Recently, a study in the journal Nature called attention to the fact that sunscreen alone cannot completely protect you from developing melanoma, the deadliest form of skin cancer. In the study, which has received widespread media attention, a group of mice was exposed to ultraviolet (UV) radiation. Although all of the mice in the study eventually developed melanoma, the sunscreen-protected mice took significantly longer to develop melanoma than the unprotected mice and developed significantly fewer melanomas.
This is a powerful opportunity to emphasize two key takeaways: The first is that wearing sunscreen is an important tool in the fight against melanoma. Research has shown that daily sunscreen use can cut the incidence of melanoma in half. The second is that although sunscreen is a critical tool in the fight against skin cancer, it cannot completely ward off the sun’s harmful UV rays. In order to best reduce your risk of skin cancer, it is equally important to seek shade and wear protective clothing in addition to applying sunscreen to all exposed skin.
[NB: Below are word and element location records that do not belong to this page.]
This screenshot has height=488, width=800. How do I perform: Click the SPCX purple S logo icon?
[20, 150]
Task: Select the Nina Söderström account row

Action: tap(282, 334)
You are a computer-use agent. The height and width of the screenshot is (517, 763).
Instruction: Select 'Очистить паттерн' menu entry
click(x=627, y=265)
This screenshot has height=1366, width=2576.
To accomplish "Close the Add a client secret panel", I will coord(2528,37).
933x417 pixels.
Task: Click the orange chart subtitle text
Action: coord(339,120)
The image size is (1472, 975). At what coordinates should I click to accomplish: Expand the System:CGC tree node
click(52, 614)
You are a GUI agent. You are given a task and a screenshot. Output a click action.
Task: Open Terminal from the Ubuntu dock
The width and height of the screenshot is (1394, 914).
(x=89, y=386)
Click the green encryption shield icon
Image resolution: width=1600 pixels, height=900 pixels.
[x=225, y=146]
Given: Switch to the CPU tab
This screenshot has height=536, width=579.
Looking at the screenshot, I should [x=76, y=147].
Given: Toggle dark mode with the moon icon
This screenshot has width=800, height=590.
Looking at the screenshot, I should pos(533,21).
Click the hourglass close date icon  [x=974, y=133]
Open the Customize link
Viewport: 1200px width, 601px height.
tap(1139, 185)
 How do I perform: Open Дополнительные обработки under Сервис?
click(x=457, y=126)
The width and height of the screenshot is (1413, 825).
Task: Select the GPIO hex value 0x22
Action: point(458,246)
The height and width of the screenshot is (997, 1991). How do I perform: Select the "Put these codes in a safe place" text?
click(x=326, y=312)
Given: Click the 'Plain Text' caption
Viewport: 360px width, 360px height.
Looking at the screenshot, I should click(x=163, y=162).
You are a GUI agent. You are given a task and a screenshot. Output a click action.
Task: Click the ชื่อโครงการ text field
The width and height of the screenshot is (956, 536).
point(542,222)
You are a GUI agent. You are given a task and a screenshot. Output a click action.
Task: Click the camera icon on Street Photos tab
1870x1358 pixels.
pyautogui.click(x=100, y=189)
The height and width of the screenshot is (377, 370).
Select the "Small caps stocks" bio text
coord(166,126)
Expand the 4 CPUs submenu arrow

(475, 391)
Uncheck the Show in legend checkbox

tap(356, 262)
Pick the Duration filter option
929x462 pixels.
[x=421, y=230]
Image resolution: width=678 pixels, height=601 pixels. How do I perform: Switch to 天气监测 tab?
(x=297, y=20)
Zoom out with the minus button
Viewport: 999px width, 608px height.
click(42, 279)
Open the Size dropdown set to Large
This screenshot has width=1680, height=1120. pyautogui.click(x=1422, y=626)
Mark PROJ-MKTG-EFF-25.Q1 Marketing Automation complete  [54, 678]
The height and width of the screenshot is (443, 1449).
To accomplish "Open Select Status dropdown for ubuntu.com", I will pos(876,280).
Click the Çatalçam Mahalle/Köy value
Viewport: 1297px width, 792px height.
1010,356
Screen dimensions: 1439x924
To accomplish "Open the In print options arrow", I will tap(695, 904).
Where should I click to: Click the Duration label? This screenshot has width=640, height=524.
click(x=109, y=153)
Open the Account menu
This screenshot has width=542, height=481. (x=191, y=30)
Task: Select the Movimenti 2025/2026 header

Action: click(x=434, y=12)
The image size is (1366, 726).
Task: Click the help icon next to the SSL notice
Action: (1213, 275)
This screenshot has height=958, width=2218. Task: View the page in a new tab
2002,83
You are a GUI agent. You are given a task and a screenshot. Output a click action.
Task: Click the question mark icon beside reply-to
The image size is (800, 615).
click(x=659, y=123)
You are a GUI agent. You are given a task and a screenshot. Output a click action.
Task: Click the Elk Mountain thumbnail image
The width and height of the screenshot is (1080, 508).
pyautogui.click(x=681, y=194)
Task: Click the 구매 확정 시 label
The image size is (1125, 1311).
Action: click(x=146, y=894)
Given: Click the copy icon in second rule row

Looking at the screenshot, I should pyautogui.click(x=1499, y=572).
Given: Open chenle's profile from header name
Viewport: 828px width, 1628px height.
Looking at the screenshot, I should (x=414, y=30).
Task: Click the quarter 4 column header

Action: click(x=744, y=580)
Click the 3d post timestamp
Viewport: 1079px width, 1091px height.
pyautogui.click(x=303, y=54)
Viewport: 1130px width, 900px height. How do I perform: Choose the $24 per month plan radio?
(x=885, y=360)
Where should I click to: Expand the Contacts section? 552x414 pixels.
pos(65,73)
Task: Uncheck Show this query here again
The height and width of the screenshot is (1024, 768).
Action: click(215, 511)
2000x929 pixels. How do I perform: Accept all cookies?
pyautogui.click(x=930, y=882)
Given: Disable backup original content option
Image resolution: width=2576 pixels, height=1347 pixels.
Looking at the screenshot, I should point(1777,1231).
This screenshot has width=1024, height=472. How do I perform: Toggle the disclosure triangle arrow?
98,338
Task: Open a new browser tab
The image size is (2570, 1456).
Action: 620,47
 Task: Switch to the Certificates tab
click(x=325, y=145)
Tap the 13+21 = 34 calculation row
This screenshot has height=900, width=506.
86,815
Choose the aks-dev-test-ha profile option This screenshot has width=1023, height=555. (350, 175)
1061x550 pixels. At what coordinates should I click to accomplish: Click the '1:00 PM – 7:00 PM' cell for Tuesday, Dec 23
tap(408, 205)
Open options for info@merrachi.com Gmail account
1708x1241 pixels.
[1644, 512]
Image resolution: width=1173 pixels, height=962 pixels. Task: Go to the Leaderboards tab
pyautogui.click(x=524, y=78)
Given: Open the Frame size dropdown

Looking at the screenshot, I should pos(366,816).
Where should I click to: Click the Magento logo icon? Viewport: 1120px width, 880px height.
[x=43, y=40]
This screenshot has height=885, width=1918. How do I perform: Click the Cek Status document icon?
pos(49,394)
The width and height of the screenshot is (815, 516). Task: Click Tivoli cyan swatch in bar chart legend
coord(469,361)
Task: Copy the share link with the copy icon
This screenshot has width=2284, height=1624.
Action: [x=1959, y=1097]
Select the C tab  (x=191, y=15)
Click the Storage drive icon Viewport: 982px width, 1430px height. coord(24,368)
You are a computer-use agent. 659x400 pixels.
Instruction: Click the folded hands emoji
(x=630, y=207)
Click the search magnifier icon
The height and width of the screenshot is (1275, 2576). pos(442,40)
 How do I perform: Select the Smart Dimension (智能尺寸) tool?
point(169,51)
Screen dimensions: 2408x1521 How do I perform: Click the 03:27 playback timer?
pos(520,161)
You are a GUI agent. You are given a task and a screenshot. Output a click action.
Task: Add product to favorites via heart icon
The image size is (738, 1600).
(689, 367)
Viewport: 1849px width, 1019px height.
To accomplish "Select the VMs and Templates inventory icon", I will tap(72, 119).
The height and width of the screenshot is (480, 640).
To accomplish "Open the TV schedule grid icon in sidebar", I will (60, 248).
For maximum protection, the Academy recommends that everyone generously apply a water-resistant, broad-spectrum sunscreen with an SPF of 30 or higher.
Current estimates are that one-in-five Americans will develop skin cancer in their lifetime. Melanoma, the deadliest form of skin cancer, is now the most common form of cancer for young adults 25–29 years old, and the second most common form of cancer for adolescents and young adults 15–29 years old. In addition, Caucasians and men over 50 years of age are at a higher risk of developing melanoma than the general population.
Unprotected sun exposure is the most preventable risk factor for skin cancer. The study in Nature underscores the need for people to pair their sunscreen application with these other, equally important life-saving behaviors.